Exercise brief
Restate word for word the lines of the records below, starting at the line that contains "The image size is (1024, 603)." and ending at the line that contains "Given: Click the LENGTH column header", with both of those lines included and nothing else.

Source records
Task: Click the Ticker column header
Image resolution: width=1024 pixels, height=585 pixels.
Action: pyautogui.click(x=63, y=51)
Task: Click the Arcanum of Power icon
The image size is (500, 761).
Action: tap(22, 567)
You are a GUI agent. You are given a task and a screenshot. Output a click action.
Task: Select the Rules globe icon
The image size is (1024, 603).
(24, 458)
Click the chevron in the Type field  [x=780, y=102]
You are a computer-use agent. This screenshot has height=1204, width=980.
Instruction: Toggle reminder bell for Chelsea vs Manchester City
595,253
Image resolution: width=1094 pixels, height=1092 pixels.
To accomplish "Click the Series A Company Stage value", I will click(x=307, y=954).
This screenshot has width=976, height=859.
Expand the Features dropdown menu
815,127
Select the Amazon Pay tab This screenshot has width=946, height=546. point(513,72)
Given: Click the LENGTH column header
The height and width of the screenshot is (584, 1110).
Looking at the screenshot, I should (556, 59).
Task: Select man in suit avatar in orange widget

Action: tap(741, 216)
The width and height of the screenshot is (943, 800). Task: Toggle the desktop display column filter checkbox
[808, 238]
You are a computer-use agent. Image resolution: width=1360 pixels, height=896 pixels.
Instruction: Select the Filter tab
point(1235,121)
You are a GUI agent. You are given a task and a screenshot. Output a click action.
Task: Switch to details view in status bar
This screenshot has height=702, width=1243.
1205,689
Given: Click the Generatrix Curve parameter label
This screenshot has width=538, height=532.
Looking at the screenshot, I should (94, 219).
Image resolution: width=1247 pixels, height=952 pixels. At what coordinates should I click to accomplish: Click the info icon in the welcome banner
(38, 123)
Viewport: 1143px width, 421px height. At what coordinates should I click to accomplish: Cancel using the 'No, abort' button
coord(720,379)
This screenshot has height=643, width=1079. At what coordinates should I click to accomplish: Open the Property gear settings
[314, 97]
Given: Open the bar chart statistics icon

Result for this task
The image size is (1024, 603).
(24, 458)
Click the chevron in the Type field  [x=780, y=102]
You are a computer-use agent. This screenshot has height=1204, width=980.
Instruction: Toggle reminder bell for Chelsea vs Manchester City
595,253
Image resolution: width=1094 pixels, height=1092 pixels.
To accomplish "Click the Series A Company Stage value", I will click(x=307, y=954).
This screenshot has width=976, height=859.
Expand the Features dropdown menu
815,127
Select the Amazon Pay tab This screenshot has width=946, height=546. point(513,72)
Given: Click the LENGTH column header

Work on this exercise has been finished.